We have two problems:
-Our kitchen and laundryroom and bathroom sinks are all separate branches.
How long are the branches?
Are they insulated?
If the branches are 25' or less (even with a vertical rise of 8 to 10 feet) and the branches are insulated then the wait time at each outlet as it purges the ambient temperature water already in the branch is going to be negligible.
-Circulating hot water creates heat losses which would cause water heater to operate more.
Assuming the lines are in fact well insulated, exactly where is this heat loss taking place?
Seriously.
If the piping is correctly insulated and the joist/stud bays the piping passes through are correctly insulated, then there should be no heat loss whatsoever, assuming the house is lived in and the fixtures are purged on a daily basis, of course.
Our uses are all over the place, not at usual times around which I could turn off the circulation pump. (It could be off from 11 p.m. to 5 a.m.)
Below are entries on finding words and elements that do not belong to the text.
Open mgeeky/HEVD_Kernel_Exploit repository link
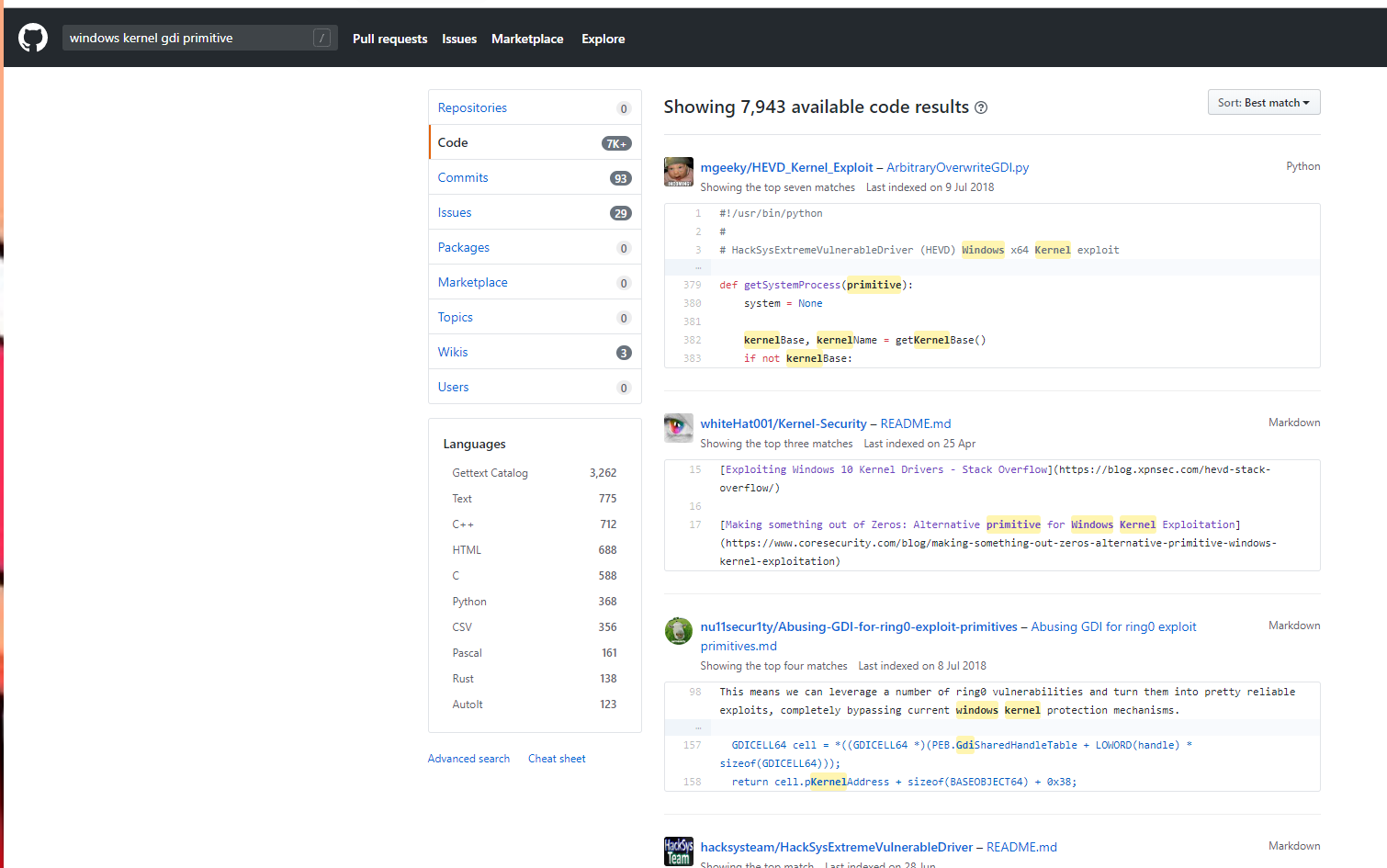The width and height of the screenshot is (1387, 868). [786, 167]
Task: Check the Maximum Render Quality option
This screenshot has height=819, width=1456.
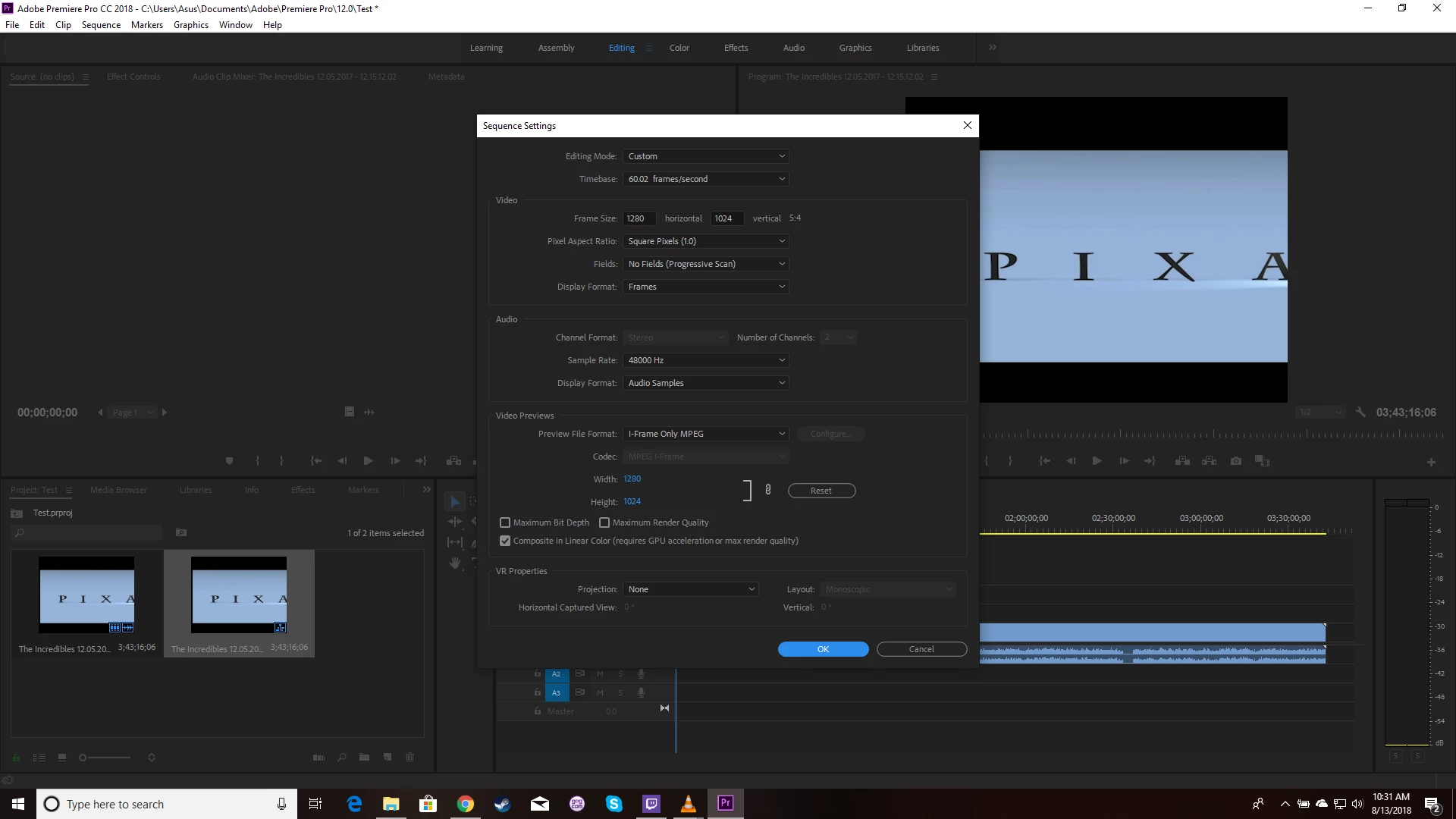Action: coord(604,522)
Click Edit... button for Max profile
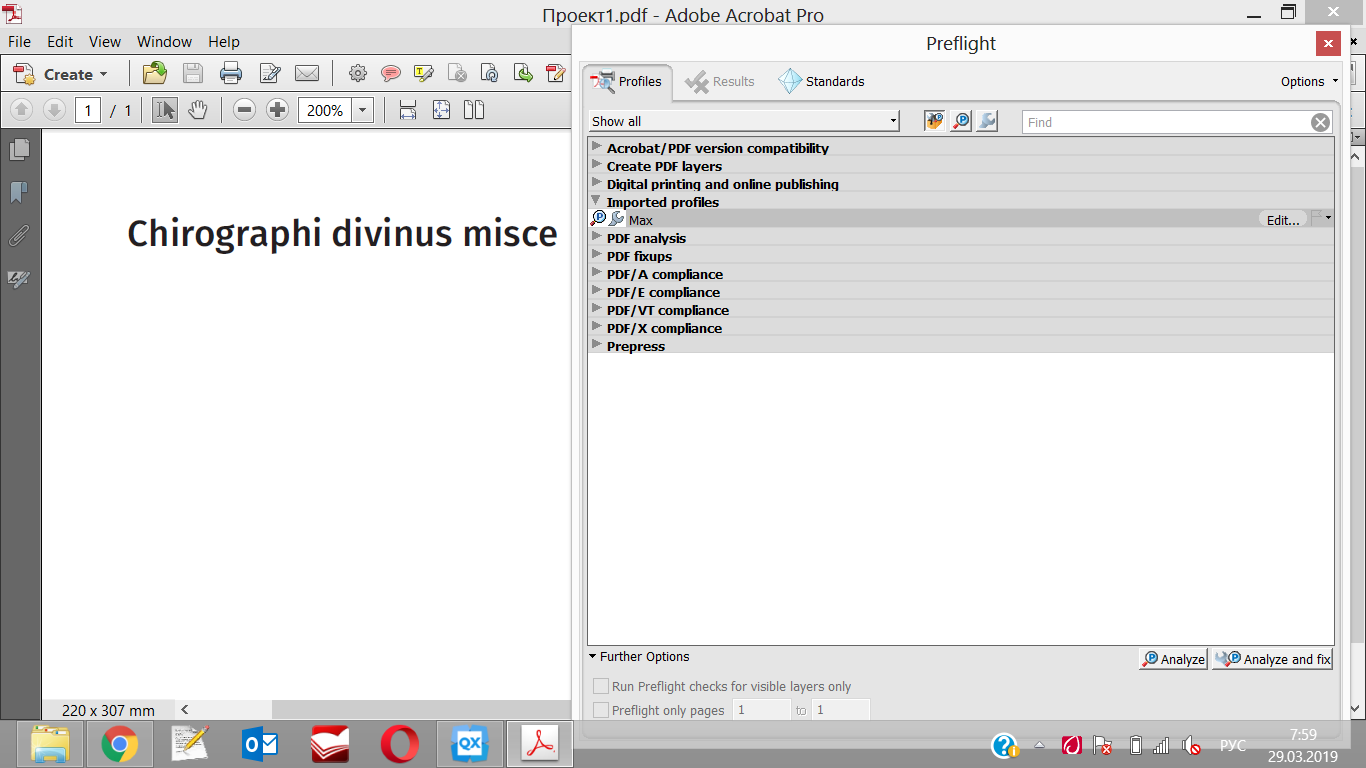Image resolution: width=1366 pixels, height=768 pixels. click(1282, 220)
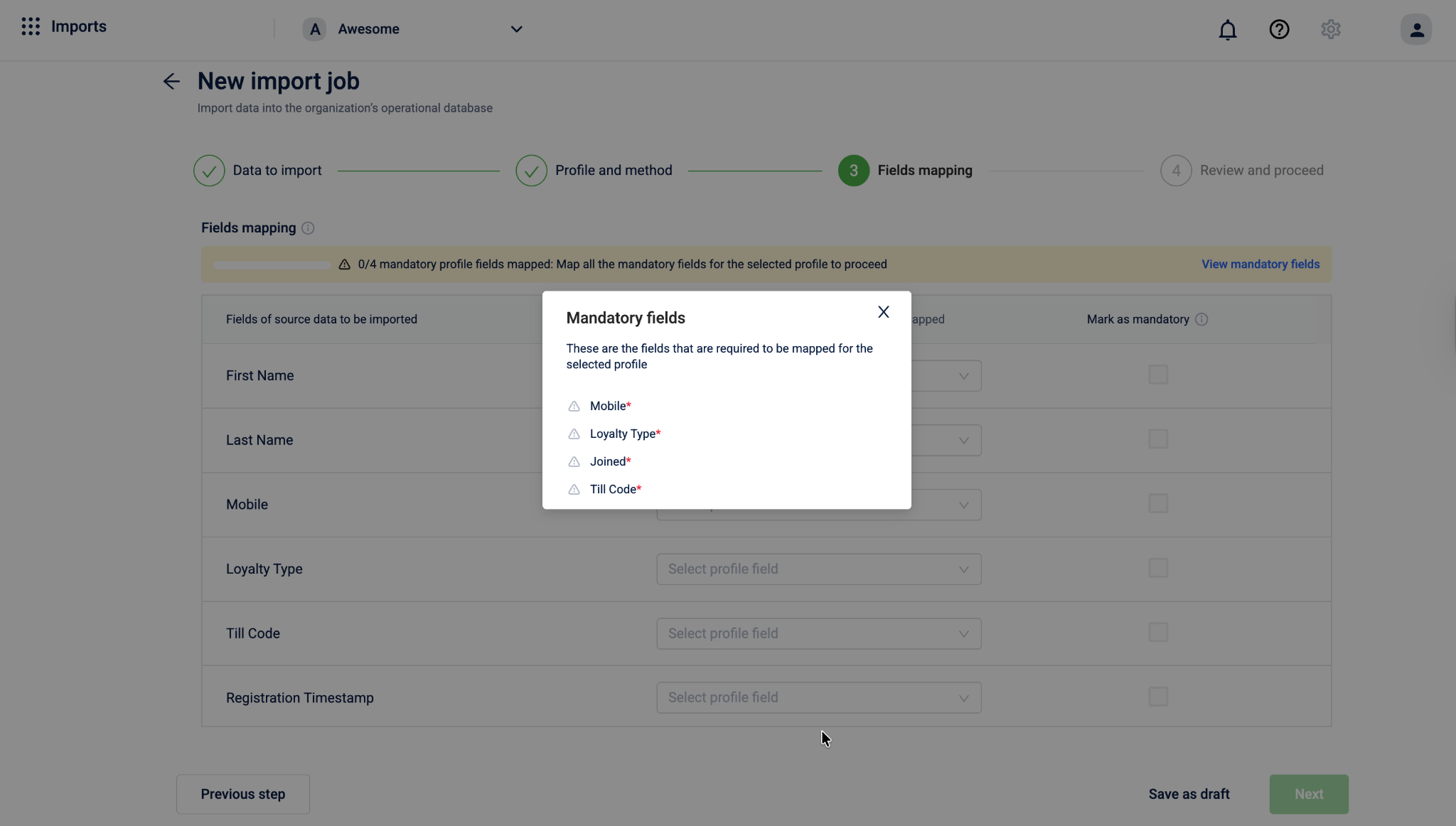
Task: Click the user profile avatar icon
Action: [1415, 30]
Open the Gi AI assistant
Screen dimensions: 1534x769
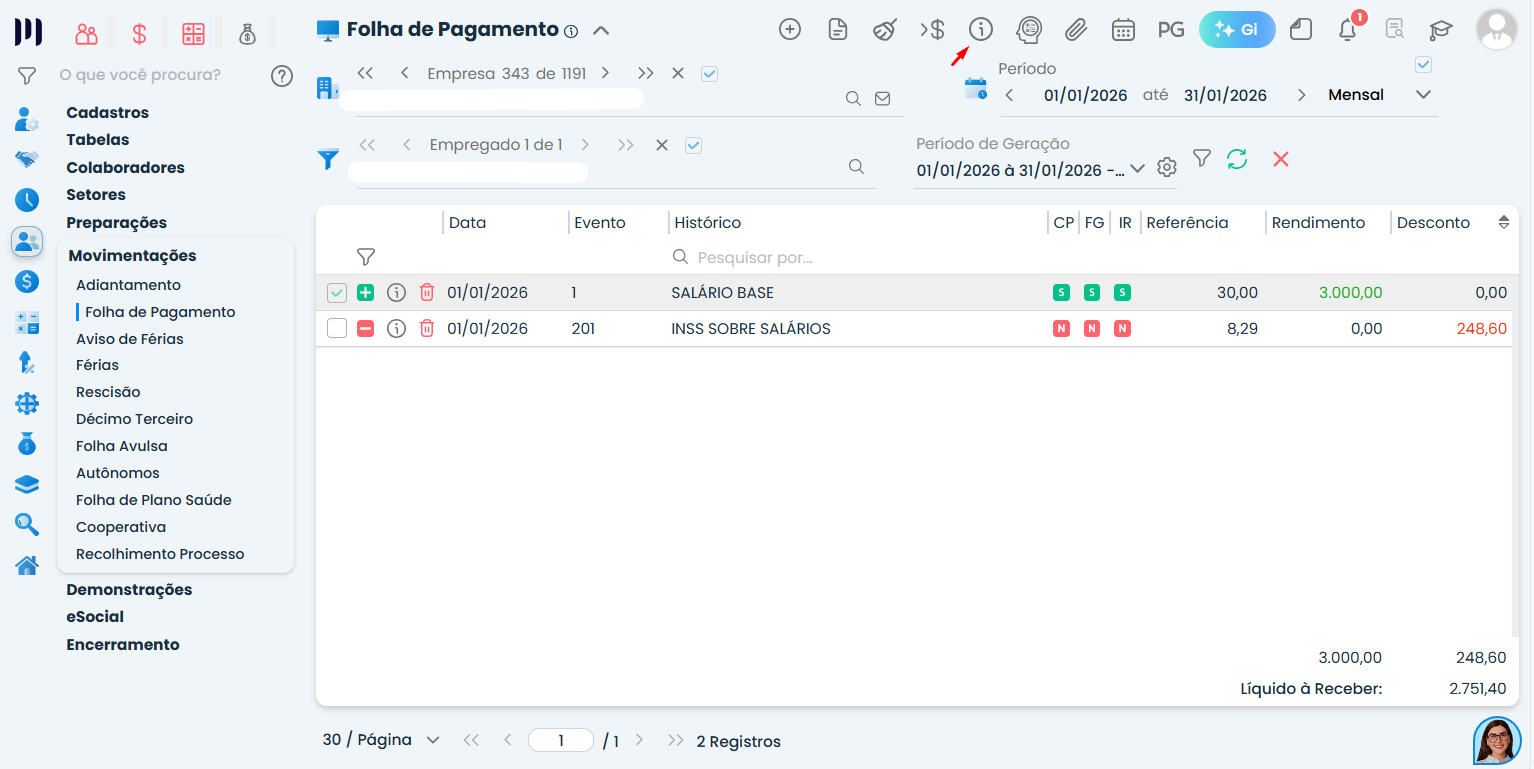coord(1236,29)
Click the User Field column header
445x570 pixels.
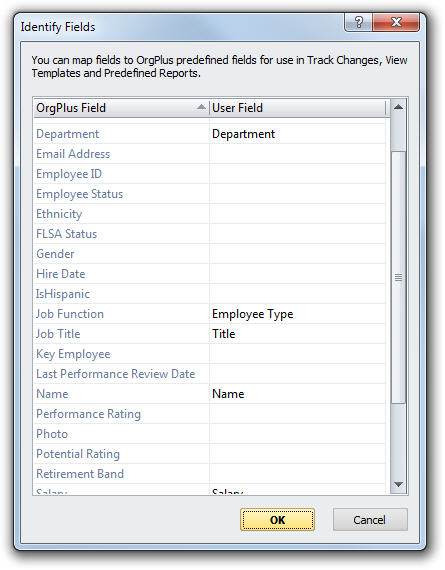click(x=297, y=108)
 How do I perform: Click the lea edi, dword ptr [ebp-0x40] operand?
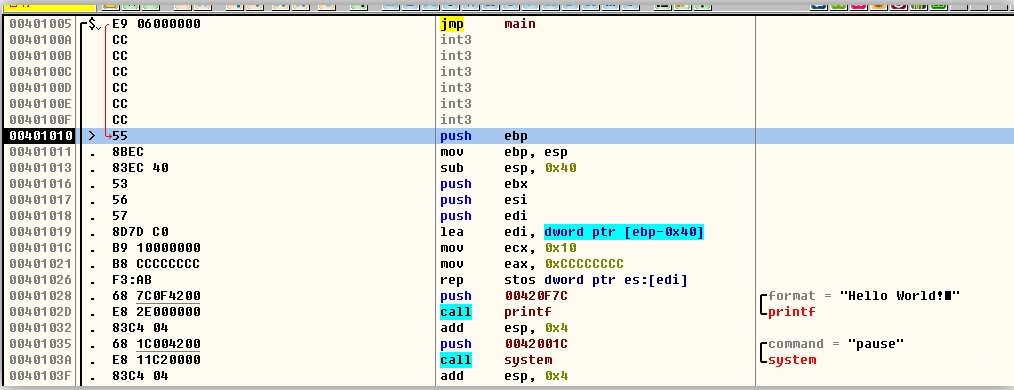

Seems that if I installed a 2-gallon electric water heater beneath each sink, and set the temperature at 110 F. one could turn on just the hot water and instantly get the temperature they want. No need to adjust by mixing with cold water.
Electric water heating is 100% efficient and if well insulated the tank should hold the heat well.
The system you describe would likely be more efficient than trying to retrofit a circulating pump/return line into your existing water delivery system -- No doubt about it.
OTOH, a 2 gallon H/W tank at each sink location is going to require a dedicated 110 GFCI protected power source -- No, you will not be allowed to tap into the existing 110 sources wired into each location -- Assuming you're going to be doing this to code, of course. The amperage draw for these units is going to be much greater than that of the wiring already in place.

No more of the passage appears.